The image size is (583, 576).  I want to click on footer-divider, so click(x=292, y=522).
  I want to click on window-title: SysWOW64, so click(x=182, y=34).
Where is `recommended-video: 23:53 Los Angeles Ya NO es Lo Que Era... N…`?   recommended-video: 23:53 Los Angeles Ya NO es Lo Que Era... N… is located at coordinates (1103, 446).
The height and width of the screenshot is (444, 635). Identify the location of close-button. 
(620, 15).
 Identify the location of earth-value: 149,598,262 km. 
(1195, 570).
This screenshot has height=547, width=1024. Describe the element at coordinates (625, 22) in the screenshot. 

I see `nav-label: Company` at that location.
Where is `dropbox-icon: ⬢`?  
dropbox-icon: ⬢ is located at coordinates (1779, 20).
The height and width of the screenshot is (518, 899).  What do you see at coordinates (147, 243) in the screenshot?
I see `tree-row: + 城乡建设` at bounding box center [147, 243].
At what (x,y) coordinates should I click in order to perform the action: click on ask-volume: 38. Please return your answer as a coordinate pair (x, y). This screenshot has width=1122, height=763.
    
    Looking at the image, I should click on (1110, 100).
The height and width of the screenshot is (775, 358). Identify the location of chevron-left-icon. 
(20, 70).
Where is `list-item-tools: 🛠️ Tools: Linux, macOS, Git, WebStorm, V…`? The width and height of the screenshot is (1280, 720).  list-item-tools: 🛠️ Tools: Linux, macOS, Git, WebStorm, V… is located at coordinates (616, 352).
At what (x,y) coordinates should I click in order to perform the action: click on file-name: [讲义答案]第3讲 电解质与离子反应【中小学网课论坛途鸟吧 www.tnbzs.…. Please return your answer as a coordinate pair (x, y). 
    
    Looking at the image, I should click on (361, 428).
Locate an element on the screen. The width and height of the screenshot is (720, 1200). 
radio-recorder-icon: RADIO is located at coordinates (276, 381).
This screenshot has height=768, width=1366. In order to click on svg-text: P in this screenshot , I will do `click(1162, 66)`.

TASK BRIEF: Convert every one of the records above into a JSON list of strings, with one string for each line and blank lines omitted.

YOUR RESPONSE:
[
  "The image size is (583, 576).  I want to click on footer-divider, so click(x=292, y=522).",
  "  I want to click on window-title: SysWOW64, so click(x=182, y=34).",
  "Where is `recommended-video: 23:53 Los Angeles Ya NO es Lo Que Era... N…`?   recommended-video: 23:53 Los Angeles Ya NO es Lo Que Era... N… is located at coordinates (1103, 446).",
  "The height and width of the screenshot is (444, 635). Identify the location of close-button. ",
  "(620, 15).",
  " Identify the location of earth-value: 149,598,262 km. ",
  "(1195, 570).",
  "This screenshot has height=547, width=1024. Describe the element at coordinates (625, 22) in the screenshot. ",
  "I see `nav-label: Company` at that location.",
  "Where is `dropbox-icon: ⬢`?  ",
  "dropbox-icon: ⬢ is located at coordinates (1779, 20).",
  "The height and width of the screenshot is (518, 899).  What do you see at coordinates (147, 243) in the screenshot?",
  "I see `tree-row: + 城乡建设` at bounding box center [147, 243].",
  "At what (x,y) coordinates should I click in order to perform the action: click on ask-volume: 38. Please return your answer as a coordinate pair (x, y). This screenshot has width=1122, height=763.",
  "    Looking at the image, I should click on (1110, 100).",
  "The height and width of the screenshot is (775, 358). Identify the location of chevron-left-icon. ",
  "(20, 70).",
  "Where is `list-item-tools: 🛠️ Tools: Linux, macOS, Git, WebStorm, V…`? The width and height of the screenshot is (1280, 720).  list-item-tools: 🛠️ Tools: Linux, macOS, Git, WebStorm, V… is located at coordinates (616, 352).",
  "At what (x,y) coordinates should I click in order to perform the action: click on file-name: [讲义答案]第3讲 电解质与离子反应【中小学网课论坛途鸟吧 www.tnbzs.…. Please return your answer as a coordinate pair (x, y). ",
  "    Looking at the image, I should click on (361, 428).",
  "Locate an element on the screen. The width and height of the screenshot is (720, 1200). ",
  "radio-recorder-icon: RADIO is located at coordinates (276, 381).",
  "This screenshot has height=768, width=1366. In order to click on svg-text: P in this screenshot , I will do `click(1162, 66)`."
]